Prompt – When a line below contains the string "click", show that line.
═══ Data for the task ═══
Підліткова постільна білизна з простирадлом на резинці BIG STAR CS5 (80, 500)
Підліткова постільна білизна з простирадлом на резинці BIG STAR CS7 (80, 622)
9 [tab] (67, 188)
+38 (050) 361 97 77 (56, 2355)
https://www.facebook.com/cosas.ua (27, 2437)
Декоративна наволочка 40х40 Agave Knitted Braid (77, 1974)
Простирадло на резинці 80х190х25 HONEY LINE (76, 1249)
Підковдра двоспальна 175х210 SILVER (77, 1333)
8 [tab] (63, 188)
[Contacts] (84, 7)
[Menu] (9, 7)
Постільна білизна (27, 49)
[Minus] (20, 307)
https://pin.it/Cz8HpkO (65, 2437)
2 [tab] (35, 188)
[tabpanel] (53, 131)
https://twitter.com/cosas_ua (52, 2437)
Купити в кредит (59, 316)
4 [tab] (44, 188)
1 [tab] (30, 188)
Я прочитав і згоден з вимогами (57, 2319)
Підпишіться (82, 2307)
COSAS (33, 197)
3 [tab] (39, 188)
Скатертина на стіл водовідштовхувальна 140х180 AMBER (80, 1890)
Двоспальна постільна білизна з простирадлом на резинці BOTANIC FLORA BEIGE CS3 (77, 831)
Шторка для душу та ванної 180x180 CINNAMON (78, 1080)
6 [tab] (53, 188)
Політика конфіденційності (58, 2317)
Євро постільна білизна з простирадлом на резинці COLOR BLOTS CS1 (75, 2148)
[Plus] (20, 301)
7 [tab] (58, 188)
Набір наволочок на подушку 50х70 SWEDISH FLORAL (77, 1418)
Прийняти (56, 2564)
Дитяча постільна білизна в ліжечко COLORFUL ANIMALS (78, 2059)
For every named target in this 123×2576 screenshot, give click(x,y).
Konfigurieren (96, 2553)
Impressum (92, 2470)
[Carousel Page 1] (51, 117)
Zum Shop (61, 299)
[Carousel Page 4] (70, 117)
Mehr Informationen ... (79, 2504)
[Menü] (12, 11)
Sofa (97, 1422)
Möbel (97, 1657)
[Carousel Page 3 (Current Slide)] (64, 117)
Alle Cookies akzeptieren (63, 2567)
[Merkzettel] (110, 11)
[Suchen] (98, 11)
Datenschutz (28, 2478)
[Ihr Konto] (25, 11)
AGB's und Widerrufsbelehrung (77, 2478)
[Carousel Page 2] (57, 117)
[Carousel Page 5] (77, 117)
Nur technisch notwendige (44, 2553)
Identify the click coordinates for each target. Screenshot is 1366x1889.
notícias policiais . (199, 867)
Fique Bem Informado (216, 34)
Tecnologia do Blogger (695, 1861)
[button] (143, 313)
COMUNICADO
═══
═══ Data for the task ═══
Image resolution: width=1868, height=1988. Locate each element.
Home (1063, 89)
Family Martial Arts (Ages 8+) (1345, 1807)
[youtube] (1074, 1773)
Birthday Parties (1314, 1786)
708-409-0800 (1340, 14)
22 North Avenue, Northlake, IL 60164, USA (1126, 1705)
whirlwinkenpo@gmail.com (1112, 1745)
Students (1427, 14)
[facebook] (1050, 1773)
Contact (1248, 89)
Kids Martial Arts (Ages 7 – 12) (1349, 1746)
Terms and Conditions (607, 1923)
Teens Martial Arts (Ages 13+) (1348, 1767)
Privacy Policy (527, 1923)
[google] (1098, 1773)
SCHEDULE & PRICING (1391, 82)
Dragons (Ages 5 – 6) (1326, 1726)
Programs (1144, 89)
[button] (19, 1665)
═══
Task answer –
For every named target in this 123×2576 screenshot, give click(x,y).
Identify the click coordinates for each target. Screenshot is 1366x1889.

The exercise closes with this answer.